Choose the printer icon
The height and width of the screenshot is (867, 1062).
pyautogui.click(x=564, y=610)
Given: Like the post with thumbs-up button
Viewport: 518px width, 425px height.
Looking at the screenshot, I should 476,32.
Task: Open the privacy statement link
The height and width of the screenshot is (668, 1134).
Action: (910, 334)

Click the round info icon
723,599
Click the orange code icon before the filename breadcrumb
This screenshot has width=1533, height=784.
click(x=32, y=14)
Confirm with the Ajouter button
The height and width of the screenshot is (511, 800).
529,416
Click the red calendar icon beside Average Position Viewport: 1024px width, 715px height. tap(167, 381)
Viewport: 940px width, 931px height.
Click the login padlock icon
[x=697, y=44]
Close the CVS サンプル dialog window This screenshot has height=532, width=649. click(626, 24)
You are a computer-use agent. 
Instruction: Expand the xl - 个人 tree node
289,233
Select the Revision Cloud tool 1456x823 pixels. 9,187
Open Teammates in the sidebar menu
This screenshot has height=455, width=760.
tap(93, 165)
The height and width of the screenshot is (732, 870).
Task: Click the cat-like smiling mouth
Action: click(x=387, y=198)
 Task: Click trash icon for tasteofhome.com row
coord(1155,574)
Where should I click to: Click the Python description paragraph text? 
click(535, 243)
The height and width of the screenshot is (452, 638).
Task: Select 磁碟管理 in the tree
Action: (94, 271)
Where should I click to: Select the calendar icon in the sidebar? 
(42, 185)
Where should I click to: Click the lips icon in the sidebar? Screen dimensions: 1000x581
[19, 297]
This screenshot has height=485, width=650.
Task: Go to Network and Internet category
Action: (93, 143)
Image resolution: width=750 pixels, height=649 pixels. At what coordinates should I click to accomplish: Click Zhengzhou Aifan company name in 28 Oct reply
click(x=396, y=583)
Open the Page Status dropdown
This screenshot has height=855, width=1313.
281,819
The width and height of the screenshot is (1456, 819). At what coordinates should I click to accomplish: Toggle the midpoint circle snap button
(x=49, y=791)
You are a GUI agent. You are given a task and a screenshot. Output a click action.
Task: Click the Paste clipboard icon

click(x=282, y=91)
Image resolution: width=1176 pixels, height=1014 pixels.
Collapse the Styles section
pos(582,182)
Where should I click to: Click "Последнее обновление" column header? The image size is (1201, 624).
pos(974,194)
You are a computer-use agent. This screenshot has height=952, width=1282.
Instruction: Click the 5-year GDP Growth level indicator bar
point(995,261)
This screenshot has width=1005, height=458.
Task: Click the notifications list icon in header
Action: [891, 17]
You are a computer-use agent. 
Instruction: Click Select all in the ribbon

DIRECTIVE
Extract from the data above, without any change, the lines running from the line containing "Where should I click to: Click the lips" through the line containing "Action: (93, 143)", including both of those lines.

WRITTEN SOLUTION
Where should I click to: Click the lips icon in the sidebar? Screen dimensions: 1000x581
[19, 297]
This screenshot has height=485, width=650.
Task: Go to Network and Internet category
Action: (93, 143)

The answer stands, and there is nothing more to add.